Reprinted with permission of Reading Eagle Company
Written By:Monica von Dobeneck
Conservation groups join forces with farmers to protect waterways that are part of the vast Delaware River Basin.
Furnace Stream Farms sits at the foot of deeply forested Kittatinny Ridge. Furnace Creek runs through the farm's pastures, still clean and pure after its descent from its headwaters.
At least eight organizations, as well as the dairy farm's owners, are striving to keep it that way.
The farm is one of dozens in Berks County that is getting help from Berks Nature, Stroud Water Research Center, Partnership for the Delaware Estuary and their partners in protecting its waters. It is part of a wider effort throughout the Delaware River Basin called the Delaware River Watershed Initiative, a collaboration of 65 nongovernmental organizations working together to protect the Delaware River and its tributaries, which provide drinking water for 15 million people in four states.
"Small streams like this are 90 percent of all stream miles," said Lamonte Garber, watershed coordinator for Stroud Water Research Center, as he looked over Furnace Creek on a farm in Windsor Township belonging to siblings Doris Long and David Kaufman. "It's the best place to get water quality.“
Furnace Creek runs through wetlands on the farm, which act to purify water.
"If we can preserve streams like this, we have a natural water treatment system," Garber said.
Furnace Creek flows into the Maiden Creek and from there to Ontelaunee Lake, which provides drinking water to 125,000 people in Reading and nearby municipalities. From there it continues to the Schuylkill River and eventually the Delaware.

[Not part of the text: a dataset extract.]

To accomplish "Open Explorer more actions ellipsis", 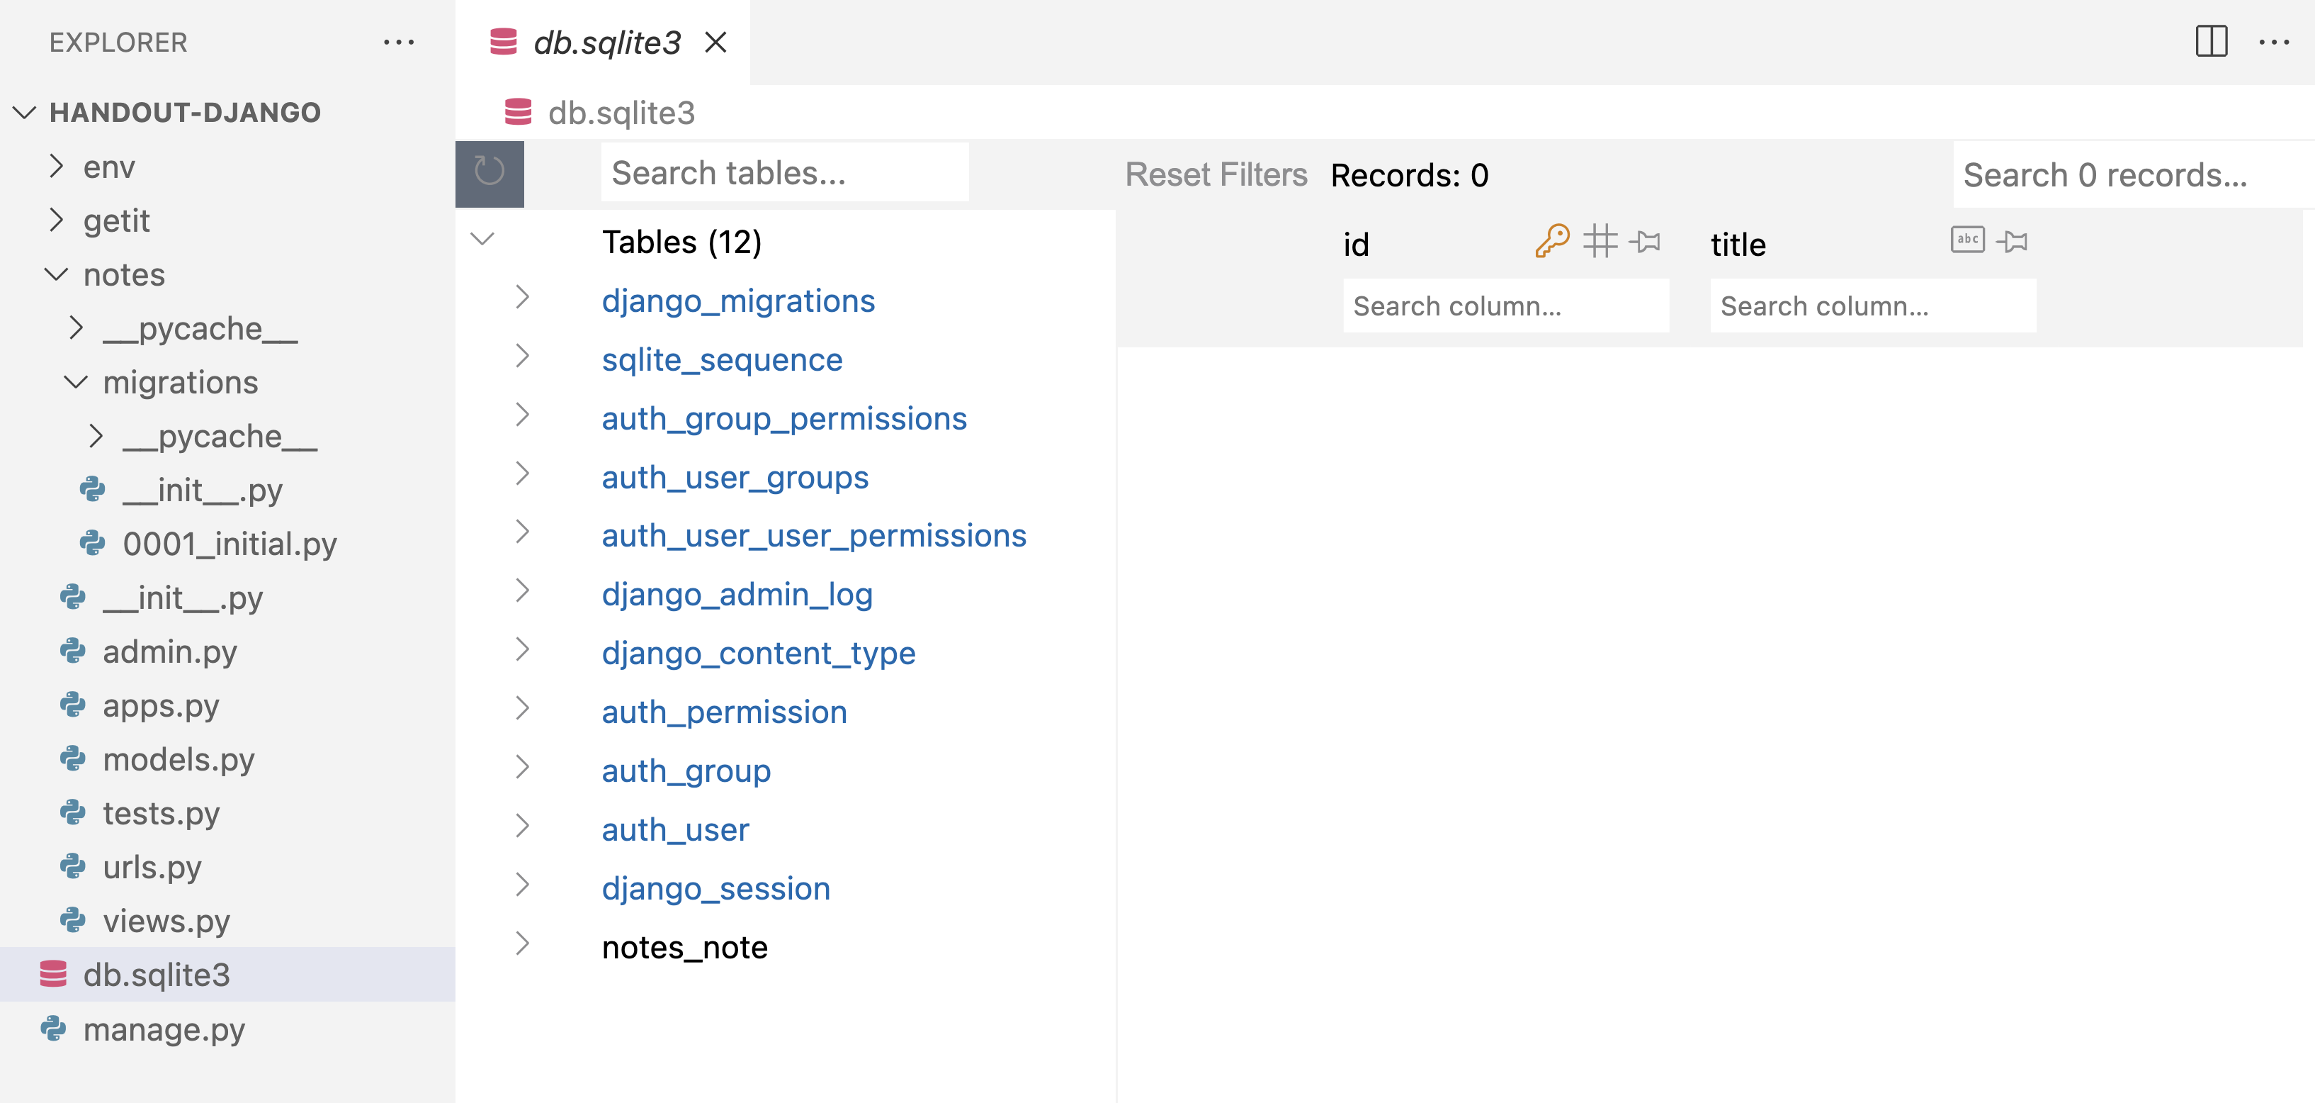I will pos(398,41).
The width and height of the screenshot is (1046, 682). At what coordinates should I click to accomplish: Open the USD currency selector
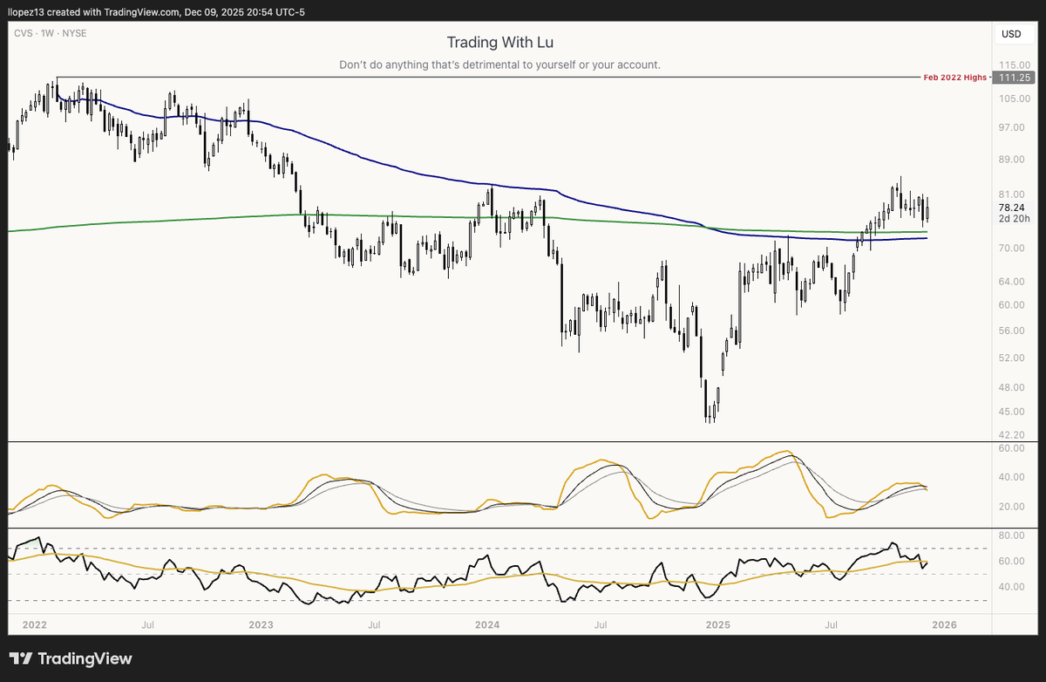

It is also close to the farm's 40 head of cattle, which were milling about in the faded red, 1885 barn on a recent spring day.
Kim Murphy, president of Berks Nature, said the organization has been doing this kind of work for 20 years, but just finished its fourth year as part of the Delaware River Watershed Initiative. Berks Nature and its partners have installed best management practices on 37 farms in Berks County covering 2,013 acres in the past year alone, focusing on the Middle Schuylkill area.
The work on each farm can cost $50,000 to $500,000, depending on its size and needs, she said.
Berks Nature has contributed $750,000 in grants directly, and uses that money to leverage hundreds of thousands more.
The money comes from federal, state and private sources. The William Penn Foundation recently announced $42 million in funding for the Delaware River initiative, a huge boost in the ability to continue the work.
The U.S. Department of Agriculture provides money through the Natural Resource Conservation Service. The Berks County Conservation District has offered staff expertise and volunteer muscle.
The National Fish and Wildlife Foundation is a funding source. The Reading Area Water Authority assists in planting trees. The state Conservation Reserve Enhancement Program pays rent to farmers for preserving stream buffers.
The farmers themselves contribute labor and maintenance. Kauffman and his son are excavators who lend their machinery.
Unlike the Chesapeake Bay Watershed, the Delaware initiative is thus far voluntary for the farmers who choose to participate.
"We prefer it that way," said senior ecologist Larry Lloyd with Berks Nature. "We can proactively work on getting farms environmentally compliant. These are the folks who are feeding us. We owe them help to stay in business.”
Murphy said it works well when professionals and volunteers come together and use data-driven science "to preserve such an identifying industry in Berks County.”